• _Exercise description_
Which of the lines below include "Given"? Each one should be copied out.

• _Data_
◆ ◆ ◆
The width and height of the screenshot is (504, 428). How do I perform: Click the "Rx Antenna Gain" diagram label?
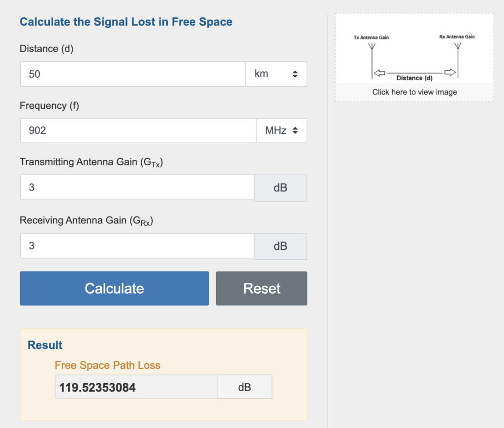pyautogui.click(x=457, y=37)
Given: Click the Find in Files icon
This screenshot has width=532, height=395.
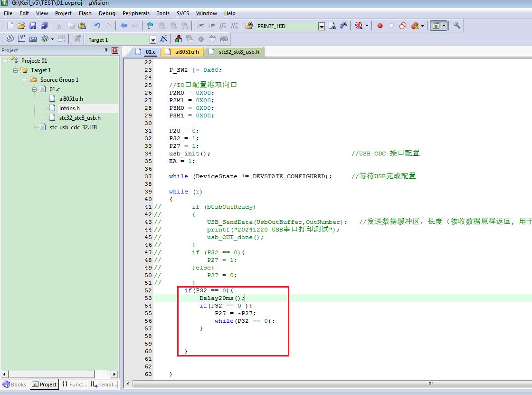Looking at the screenshot, I should pyautogui.click(x=249, y=26).
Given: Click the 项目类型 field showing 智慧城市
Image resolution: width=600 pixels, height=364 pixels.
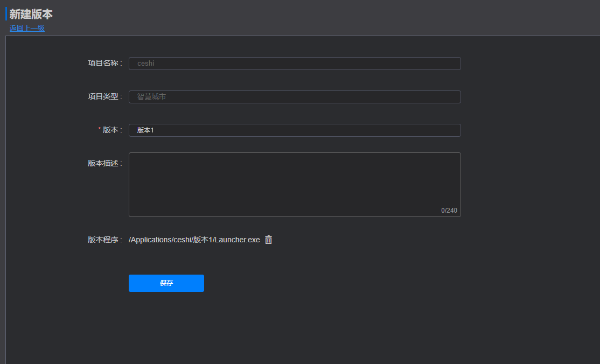Looking at the screenshot, I should 295,97.
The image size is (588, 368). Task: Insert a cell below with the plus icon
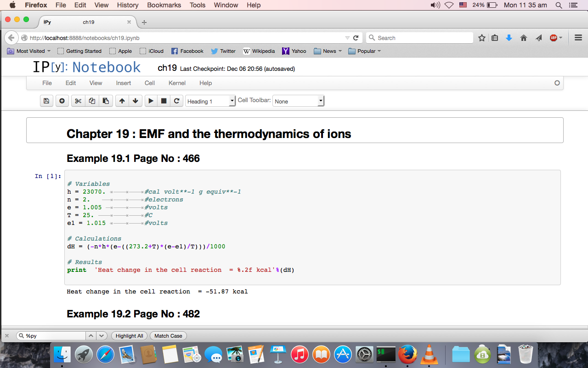click(62, 101)
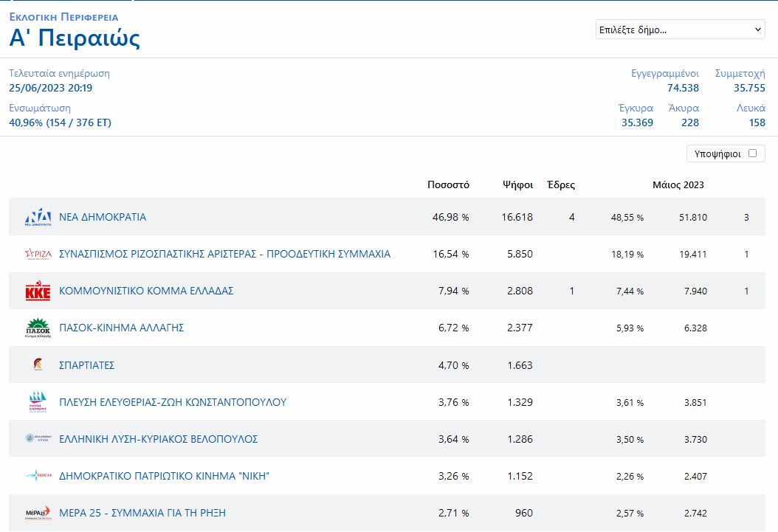Click the Ελληνική Λύση party logo
The height and width of the screenshot is (532, 778).
click(38, 439)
◆ ◆ ◆
• _Problem solution_
Given: Click the Find in Files icon
Given: Click the 项目类型 field showing 智慧城市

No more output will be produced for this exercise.